To do —
Within the records below, find each line with the word "coordinates" and copy it out.

[Collected data]
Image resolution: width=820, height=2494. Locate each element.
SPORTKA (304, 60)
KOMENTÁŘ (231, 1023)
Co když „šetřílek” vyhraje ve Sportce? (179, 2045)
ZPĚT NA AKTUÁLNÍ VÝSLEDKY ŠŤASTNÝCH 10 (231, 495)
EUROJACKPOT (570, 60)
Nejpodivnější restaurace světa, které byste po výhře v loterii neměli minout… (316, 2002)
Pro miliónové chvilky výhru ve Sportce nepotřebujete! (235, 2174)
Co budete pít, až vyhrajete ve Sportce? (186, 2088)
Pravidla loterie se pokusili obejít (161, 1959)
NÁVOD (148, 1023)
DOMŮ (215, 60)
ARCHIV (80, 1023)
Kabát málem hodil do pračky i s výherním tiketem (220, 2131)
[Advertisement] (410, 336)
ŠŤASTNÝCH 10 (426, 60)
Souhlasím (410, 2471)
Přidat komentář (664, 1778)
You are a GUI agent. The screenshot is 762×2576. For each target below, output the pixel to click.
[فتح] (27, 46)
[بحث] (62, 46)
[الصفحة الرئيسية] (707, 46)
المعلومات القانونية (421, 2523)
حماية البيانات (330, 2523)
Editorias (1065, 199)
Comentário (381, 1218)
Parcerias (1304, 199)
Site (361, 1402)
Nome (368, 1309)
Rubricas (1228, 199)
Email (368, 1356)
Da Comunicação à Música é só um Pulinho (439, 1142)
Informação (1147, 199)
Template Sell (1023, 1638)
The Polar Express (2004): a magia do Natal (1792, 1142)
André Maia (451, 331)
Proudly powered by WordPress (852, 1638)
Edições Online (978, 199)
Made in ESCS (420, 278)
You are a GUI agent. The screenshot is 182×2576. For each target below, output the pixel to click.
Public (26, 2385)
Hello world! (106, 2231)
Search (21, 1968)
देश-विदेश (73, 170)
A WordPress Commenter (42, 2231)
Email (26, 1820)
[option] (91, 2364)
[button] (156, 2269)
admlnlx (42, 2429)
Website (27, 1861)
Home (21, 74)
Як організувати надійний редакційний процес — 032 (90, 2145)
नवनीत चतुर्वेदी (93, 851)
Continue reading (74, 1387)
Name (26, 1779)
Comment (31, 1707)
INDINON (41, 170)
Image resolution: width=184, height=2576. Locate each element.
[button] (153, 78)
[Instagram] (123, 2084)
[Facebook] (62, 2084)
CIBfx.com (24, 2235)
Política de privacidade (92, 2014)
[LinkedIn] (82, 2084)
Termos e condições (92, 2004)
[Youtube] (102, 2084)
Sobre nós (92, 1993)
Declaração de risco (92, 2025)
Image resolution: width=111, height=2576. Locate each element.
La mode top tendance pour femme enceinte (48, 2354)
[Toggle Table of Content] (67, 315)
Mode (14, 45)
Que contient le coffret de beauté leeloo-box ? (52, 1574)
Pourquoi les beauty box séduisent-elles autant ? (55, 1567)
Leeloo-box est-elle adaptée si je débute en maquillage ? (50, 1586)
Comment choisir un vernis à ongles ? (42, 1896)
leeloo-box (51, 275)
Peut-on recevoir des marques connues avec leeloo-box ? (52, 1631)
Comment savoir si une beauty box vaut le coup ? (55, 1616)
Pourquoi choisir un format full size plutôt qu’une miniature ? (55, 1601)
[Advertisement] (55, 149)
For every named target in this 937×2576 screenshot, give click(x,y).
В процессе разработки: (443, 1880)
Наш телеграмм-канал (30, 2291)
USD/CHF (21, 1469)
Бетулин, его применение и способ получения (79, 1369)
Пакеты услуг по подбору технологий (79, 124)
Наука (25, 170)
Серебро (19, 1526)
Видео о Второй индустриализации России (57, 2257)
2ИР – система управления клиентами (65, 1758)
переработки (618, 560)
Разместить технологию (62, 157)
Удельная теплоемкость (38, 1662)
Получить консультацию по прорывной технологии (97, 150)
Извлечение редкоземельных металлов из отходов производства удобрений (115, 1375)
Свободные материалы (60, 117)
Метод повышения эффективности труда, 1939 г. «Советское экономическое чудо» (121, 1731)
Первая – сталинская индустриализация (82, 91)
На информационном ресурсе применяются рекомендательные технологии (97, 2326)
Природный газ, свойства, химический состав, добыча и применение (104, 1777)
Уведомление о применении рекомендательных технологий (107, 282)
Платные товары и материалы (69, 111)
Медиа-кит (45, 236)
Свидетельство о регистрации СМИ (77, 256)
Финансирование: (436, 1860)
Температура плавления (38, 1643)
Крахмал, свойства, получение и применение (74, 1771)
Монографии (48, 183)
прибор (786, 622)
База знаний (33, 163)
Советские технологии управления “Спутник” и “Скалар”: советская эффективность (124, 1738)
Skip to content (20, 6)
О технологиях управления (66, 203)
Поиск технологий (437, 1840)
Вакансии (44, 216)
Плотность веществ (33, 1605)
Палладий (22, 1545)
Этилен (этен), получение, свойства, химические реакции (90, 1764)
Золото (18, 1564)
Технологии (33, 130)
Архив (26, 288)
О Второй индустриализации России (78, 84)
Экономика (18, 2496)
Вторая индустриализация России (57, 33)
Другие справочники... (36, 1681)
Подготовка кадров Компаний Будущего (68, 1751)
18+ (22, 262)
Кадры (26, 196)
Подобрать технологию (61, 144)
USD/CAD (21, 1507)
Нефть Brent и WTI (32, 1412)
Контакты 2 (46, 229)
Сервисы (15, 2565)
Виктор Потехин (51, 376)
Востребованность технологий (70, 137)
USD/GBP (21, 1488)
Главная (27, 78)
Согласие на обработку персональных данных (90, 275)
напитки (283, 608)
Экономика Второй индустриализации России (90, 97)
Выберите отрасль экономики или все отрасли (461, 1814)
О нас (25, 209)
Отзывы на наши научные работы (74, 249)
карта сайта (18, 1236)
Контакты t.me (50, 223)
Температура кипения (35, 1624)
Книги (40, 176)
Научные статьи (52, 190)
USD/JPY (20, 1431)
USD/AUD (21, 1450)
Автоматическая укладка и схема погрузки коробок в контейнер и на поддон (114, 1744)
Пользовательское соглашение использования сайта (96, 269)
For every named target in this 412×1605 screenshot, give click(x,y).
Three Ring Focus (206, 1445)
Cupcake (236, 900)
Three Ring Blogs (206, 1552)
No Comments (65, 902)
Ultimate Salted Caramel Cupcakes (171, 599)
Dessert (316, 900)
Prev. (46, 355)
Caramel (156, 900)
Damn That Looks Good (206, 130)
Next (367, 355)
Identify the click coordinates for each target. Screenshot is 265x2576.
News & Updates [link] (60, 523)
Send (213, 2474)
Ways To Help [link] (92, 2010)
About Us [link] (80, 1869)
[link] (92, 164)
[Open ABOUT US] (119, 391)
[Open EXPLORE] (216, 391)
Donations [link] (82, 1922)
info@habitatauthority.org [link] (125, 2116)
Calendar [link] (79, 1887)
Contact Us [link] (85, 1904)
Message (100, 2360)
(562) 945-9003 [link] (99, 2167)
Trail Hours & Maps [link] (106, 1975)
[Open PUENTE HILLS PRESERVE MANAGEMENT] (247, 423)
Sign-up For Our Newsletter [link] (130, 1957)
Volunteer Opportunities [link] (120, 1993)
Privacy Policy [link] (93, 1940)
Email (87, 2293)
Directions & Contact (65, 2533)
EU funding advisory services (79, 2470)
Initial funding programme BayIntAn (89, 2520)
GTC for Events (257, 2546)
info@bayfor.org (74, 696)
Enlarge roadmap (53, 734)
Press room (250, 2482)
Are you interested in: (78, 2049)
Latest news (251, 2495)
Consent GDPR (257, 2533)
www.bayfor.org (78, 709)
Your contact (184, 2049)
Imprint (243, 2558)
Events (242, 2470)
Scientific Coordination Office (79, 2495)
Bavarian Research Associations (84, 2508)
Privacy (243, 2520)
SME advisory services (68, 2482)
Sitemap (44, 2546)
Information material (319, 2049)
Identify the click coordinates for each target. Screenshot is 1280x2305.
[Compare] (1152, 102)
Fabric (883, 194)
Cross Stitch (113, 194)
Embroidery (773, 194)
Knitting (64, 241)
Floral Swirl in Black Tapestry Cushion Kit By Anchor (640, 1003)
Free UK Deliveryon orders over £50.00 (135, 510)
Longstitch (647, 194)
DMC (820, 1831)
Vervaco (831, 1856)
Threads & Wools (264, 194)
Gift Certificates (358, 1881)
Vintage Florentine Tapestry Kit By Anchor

Exercise response —
Identify the click coordinates for each target. Screenshot is 265x2576.
Identify the click coordinates for each target. Screenshot is 1280x2305.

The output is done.